*EXERCISE DATA:*
BEGIN
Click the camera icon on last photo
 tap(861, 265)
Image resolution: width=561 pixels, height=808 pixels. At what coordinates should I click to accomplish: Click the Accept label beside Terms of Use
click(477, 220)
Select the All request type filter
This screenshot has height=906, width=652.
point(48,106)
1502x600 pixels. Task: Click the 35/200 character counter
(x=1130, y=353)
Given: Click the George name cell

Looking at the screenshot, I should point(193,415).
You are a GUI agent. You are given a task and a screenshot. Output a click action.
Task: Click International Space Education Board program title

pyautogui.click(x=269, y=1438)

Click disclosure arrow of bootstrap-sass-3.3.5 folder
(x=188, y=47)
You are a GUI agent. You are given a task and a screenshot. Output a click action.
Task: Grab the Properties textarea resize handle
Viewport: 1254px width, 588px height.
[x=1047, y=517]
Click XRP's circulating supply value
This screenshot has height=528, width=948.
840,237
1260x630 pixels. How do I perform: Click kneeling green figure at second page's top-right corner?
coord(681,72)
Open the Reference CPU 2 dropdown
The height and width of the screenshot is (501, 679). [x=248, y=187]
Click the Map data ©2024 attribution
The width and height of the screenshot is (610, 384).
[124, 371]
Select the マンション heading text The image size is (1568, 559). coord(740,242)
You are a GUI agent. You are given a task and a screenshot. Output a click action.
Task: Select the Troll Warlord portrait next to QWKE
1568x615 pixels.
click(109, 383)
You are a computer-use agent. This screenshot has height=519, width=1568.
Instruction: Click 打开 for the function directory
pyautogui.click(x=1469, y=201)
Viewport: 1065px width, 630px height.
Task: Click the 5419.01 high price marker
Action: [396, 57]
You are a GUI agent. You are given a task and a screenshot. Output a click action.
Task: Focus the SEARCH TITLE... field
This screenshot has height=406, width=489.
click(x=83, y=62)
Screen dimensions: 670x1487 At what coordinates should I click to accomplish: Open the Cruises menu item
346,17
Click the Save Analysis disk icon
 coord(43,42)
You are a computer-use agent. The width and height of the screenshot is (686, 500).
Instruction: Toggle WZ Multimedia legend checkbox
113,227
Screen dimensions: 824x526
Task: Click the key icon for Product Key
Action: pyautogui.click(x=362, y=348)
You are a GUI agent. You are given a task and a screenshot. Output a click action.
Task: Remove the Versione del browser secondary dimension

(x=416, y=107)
END
Your reply is to repeat, unchanged, the lines above running from the one with "Image resolution: width=561" up to and including the one with "Select the マンション".

*SOLVED PROBLEM:*
Image resolution: width=561 pixels, height=808 pixels. At what coordinates should I click to accomplish: Click the Accept label beside Terms of Use
click(477, 220)
Select the All request type filter
This screenshot has height=906, width=652.
point(48,106)
1502x600 pixels. Task: Click the 35/200 character counter
(x=1130, y=353)
Given: Click the George name cell

Looking at the screenshot, I should point(193,415).
You are a GUI agent. You are given a task and a screenshot. Output a click action.
Task: Click International Space Education Board program title

pyautogui.click(x=269, y=1438)

Click disclosure arrow of bootstrap-sass-3.3.5 folder
(x=188, y=47)
You are a GUI agent. You are given a task and a screenshot. Output a click action.
Task: Grab the Properties textarea resize handle
Viewport: 1254px width, 588px height.
[x=1047, y=517]
Click XRP's circulating supply value
This screenshot has height=528, width=948.
840,237
1260x630 pixels. How do I perform: Click kneeling green figure at second page's top-right corner?
coord(681,72)
Open the Reference CPU 2 dropdown
The height and width of the screenshot is (501, 679). [x=248, y=187]
Click the Map data ©2024 attribution
The width and height of the screenshot is (610, 384).
[124, 371]
Select the マンション heading text The image size is (1568, 559). coord(740,242)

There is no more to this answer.